August 2018 Newsletter to Clients
Submitted by Moneywatch Advisors on August 7th, 2018Enjoy this month’s edition that features an update on BlackRock Floating Rate Income Trust (BGT) and cash sweep accounts.
BlackRock - In our June, 2018 Newsletter we discussed an investment many of our clients own, BlackRock Floating Rate Income Trust (BGT) and its sister fund, BlackRock Floating Income (FRA). BGT is a fund with an investment objective of providing a high level of current income. It does this by investing in a portfolio of floating rate and variable rate securities. In layman’s terms, BGT and FRA invest in bank loans, primarily loans made to companies such as First Data Corporation and CenturyLink, just to name two. In a rising interest rate environment like the current one, floating rate funds should be able to increase their distributions to us, their shareholders.
As we described in June, our team talked with BGT representatives in May to inquire when BGT would increase their dividend and provide more income to you. We questioned them because short-term interest rates have been rising but BGT’s monthly distributions weren’t.
We now have good news! Both BGT and FRA increased their monthly distributions. BGT raised its payout from $.058 per share to $.062 per share, payable starting with their July 13 distribution. Similarly, FRA increased its payout from $.061 per share to $.065 per share, also payable with the July 13 distribution. That may not appear on the surface like a large amount but, for BGT, that’s a 6.9% increase in their distribution.
Given the current market prices of each fund, the yields – meaning the annual distribution as a percentage of the market price – are both well above 5%. This is quite healthy and plays an important role in many of our clients’ portfolios.
Cash Sweep Account - We recently had a client inquire about an article they read in the Wall Street Journal (WSJ) involving money market funds we thought our response was worth sharing.
Question from client: “There was an article in the weekend edition of the WSJ entitled, "How Brokers Make more On Your Cash Than You Do." It discussed the practice of firms "sweeping" clients idle cash from money-market funds and into lower yielding bank sweeps. The bank then hands the brokerage firm a hefty fee, and the brokerage firm hands its client some crumbs.
I see ads from brokerage firms touting about how they are acting in my best interest. Pushing me into sweep accounts that are far more lucrative for them than for me seems inconsistent with that laudable goal.
TD Ameritrade was not one of the firms mentioned in the article. My question is does TD participate in this practice, and how much interest do they pay clients with idle cash?”

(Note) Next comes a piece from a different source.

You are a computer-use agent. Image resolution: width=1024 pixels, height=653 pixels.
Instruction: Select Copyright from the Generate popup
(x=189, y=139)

Answer: “Moneywatch decides where your ‘cash’ is invested. For all clients we have chosen the TD Ameritrade FDIC Insured Deposit Account. (We switched to this one when money market funds started to ‘break the buck’ during the financial crisis.)
Brokerage firms/banks have a suitability standard they must fulfill (often a ‘don’t ask don’t tell mentality’), Moneywatch operates under a more strict fiduciary standard (obligated to act in your best interest).
All financial institutions that hold money are paying out at a rate lower than they are receiving; drives profits, this is the ugly side of the business and why so many people get taken advantage of.
Specifically – could we find a money market fund that yields more than the current .08% you are receiving? Yes, probably, but it would not make a big difference in the long term as we are currently only targeting to hold about $2000 in cash at any one time.
We do have discussions with clients that have ‘shorter’ term cash needs and try and direct those monies into funds that will yield more than a money market fund but also not take on price fluctuations that a longer term investment might.”
Thank you for your continuing confidence.
Past performance is no guarantee of future results. The opinions expressed are those of Moneywatch Advisors, Inc. and are no guarantee of the future performance of any particular fund. This information is for educational purposes only and is not intended as investment advice. Please consult your financial advisor for more detailed information or for advice regarding your individual situation.